Schmidt, L. G., Samochowiec, J., Finckh, U., Fiszer-Piosik, E., Horodnicki, J., Wendel, B., et al. (2002). Association of a CB1 Cannabinoid Receptor Gene (CNR1) polymorphism with severe alcohol dependence. 3, 221-224.


Cite as: https://hdl.handle.net/11858/00-001M-0000-0010-8C56-9
Abstract
Due to the involvement of the endogenous cannabinoid system in brain reward mechanisms a silent polymorphism (1359G/A; Thr453Thr) in the single coding exon of the CB1 human cannabinoid receptor gene (CNR1) was analysed in 121 severely affected Caucasian alcoholics and 136 most likely non-alcoholic controls. The observed frequency of the A allele was 31.2% for controls and 42.1% for alcoholics with severe withdrawal syndromes (P=0.010).

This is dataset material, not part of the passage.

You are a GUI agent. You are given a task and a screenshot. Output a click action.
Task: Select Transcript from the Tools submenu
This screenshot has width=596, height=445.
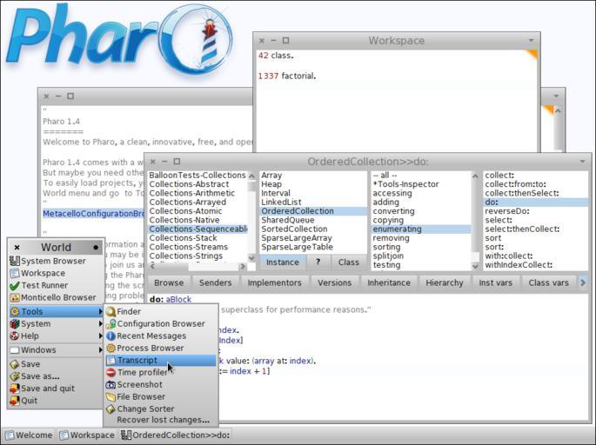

Post-hoc exploration indicated that this allelic association resulted from an excess of the homozygous A/A genotype in patients with a history of alcohol delirium (P=0.031, DF 2), suggesting s an increased risk of delirium (OR=2.45, 95% CI 1.14–5.25). This finding suggests that the homozygous genotype CNR1 1359A/A confers vulnerability to alcohol withdrawal delirium.